As an omnivore, I'm happy with pretty much anything you can shelter inside a bun. But as I wrote in this week's review of TAG Burger Bar, Troy Guard's vegetarian patty, a springy mash-up of soybeans, chickpeas and herbs, left me a few inches short of satisfied. So earlier this week for dinner, when I still couldn't get veggie burgers out of my head, I decided to put the craving to rest.
A quick on-line search unearthed enough recipes to keep me from the butcher's counter for months, most of which I dismissed because they required too many ingredients or looked as bland as Guard's. With hungry kids to feed, I didn't have time to assemble anything fancy, much less run to the store, so I skimmed until I found something both fast and tasty.
I ended the hunt after discovering a promising recipe from Cooking Light entitled "Our Homemade Quick Black Bean Burger," which I liked because A) it was quick and, B) it called for ingredients I either had on hand or could easily substitute, like cilantro for fresh oregano and Italian bread for the hamburger bun used to make bread crumbs.
As advertised, the patties were ready for the pan in minutes, with minor effort to chop garlic, zest a lime, crack eggs and open a can of beans. The hardest part was cleaning the Cuisinart used to pulse the fresh bread crumbs.
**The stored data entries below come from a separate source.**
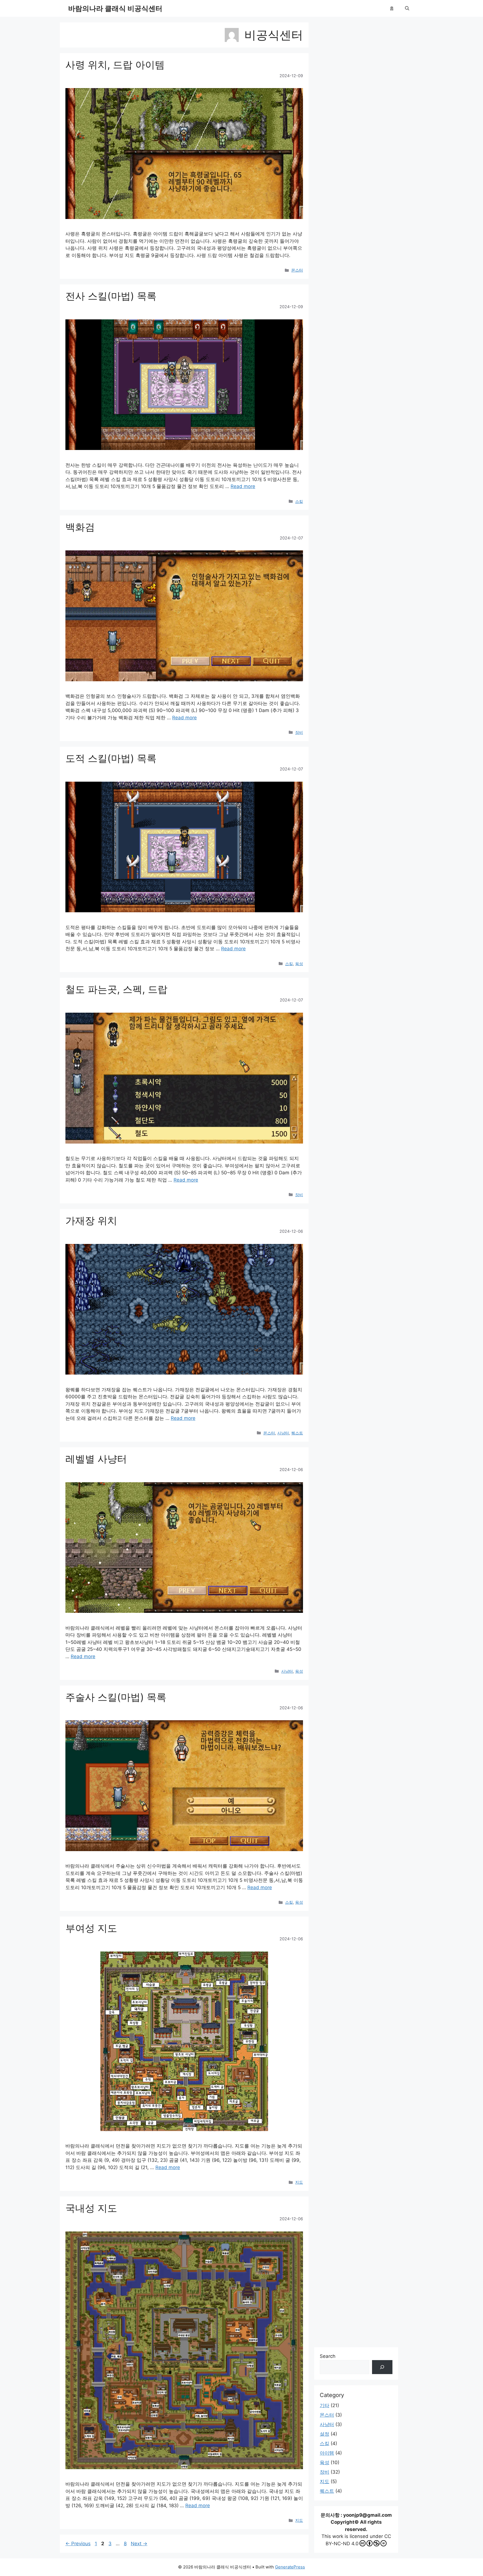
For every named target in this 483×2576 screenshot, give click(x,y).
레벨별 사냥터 (96, 1459)
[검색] (382, 2367)
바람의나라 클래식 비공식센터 (115, 8)
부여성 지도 (91, 1928)
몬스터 (297, 270)
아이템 (327, 2453)
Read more (243, 486)
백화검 (80, 527)
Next (139, 2543)
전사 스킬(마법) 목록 (111, 296)
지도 (299, 2182)
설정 (324, 2434)
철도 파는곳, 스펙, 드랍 (116, 989)
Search (327, 2356)
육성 (299, 963)
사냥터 (283, 1432)
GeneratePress (290, 2567)
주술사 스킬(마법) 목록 (115, 1697)
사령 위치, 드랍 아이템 (115, 64)
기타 (324, 2405)
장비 (299, 732)
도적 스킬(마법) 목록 (111, 758)
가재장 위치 (91, 1220)
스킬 (299, 501)
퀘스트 (297, 1432)
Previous (78, 2543)
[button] (407, 8)
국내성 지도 (91, 2208)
I've heard newer food processors are easier to take apart, but my well-loved wedding present could double as a trap for that escape artist on America's Got Talent. By the time my prep dishes were done, the patties were crisp (in less oil than called for, to boot) and ready to be topped with Tabasco-spiked ketchup.
Taking a cue from TAG Burger Bar, I ate mine naked. That is, atop spinach, not a bun, with a side of corn to round out the protein. It was everything I'd hoped for: sturdy, packed with flavor, and cheaper than a night out with the family. Now if only I had those duck-fat fries and a boozy milkshake.